With raid6, the procedure is similar:
Read Di_old, P_old and Q_old.
Calculate P_new = P_old xor Di_old xor Di_new
Calculate Q_new = Q_old xor (2^i . Di_old) xor (2^i . Di_new)
= Q_old xor (2^i . (Di_old xor Di_new))
Write Di_new, P_new and Q_new
The difference is simply that (Di_old xor Di_new) needs to be
multiplied (over the GF field - not normal multiplication) by 2^i.
You would do this by repeatedly applying the multiply-by-two function
that already exists in the raid6 implementation.
I don't know whether or not it is worth using the common subexpression
(Di_old xor Di_new), which turns up twice.
Multi-block raid6 RMW is similar, but you have to keep track of how
many times you should multiply by 2. For a general case, the code
would probably be too messy - it's easier to simple handle the whole
stripe. But the case of consecutive blocks is easier, and likely to be
far more common in practice. If you want to change blocks Di through
Dj, you can do:
Read Di_old, D(i+1)_old, ..., Dj_old, P_old and Q_old.
Calculate P_new = P_old xor Di_old xor Di_new
xor D(i+1)_old xor D(i+1)_new
...
xor Dj_old xor Dj_new
Calculate Q_new = Q_old xor (2^i . (Di_old xor Di_new))

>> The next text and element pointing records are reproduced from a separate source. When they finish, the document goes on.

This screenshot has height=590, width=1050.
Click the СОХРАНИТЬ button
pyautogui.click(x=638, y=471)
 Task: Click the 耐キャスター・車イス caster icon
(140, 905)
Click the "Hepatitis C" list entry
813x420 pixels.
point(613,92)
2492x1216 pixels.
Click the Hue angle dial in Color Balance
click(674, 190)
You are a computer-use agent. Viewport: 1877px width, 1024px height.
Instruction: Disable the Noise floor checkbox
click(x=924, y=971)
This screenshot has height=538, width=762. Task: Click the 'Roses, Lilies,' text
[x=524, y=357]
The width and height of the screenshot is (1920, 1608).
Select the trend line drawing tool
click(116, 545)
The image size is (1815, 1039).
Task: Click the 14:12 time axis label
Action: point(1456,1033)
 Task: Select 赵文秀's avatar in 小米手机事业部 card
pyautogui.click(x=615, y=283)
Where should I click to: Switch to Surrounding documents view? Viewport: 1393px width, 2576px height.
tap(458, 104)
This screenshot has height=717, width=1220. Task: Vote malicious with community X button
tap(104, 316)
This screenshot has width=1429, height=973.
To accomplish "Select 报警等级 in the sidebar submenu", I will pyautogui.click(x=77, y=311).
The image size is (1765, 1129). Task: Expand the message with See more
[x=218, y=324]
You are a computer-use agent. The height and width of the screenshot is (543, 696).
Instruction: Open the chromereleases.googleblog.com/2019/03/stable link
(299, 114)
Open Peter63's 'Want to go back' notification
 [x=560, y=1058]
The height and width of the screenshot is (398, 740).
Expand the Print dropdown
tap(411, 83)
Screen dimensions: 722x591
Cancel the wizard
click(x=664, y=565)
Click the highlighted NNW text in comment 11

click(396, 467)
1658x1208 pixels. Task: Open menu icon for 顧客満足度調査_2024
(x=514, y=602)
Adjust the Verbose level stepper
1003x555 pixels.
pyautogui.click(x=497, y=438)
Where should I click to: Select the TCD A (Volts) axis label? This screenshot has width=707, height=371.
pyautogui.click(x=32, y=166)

xor (2^(i+1) . (D(i+1)_old xor D(i+1)_new))
...
xor (2^j . (Dj_old xor Dj_new))
= Q_old xor (2^i .
(Di_old xor Di_new)
xor (2^1) . (D(i+1)_old xor D(i+1)_new))
xor (2^2) . (D(i+2)_old xor D(i+2)_new))
...
xor (2^(j-i) . (Dj_old xor Dj_new))
)
Write Di_new, D(i+1)_new, ..., Dj_new, P_new and Q_new
The algorithm above looks a little messy (ASCII emails are not the
best medium for mathematics), but it's not hard to see the pattern,
and the loops needed. It should also be possible to merge such
routines with the main raid6 parity calculation functions.
mvh.,
David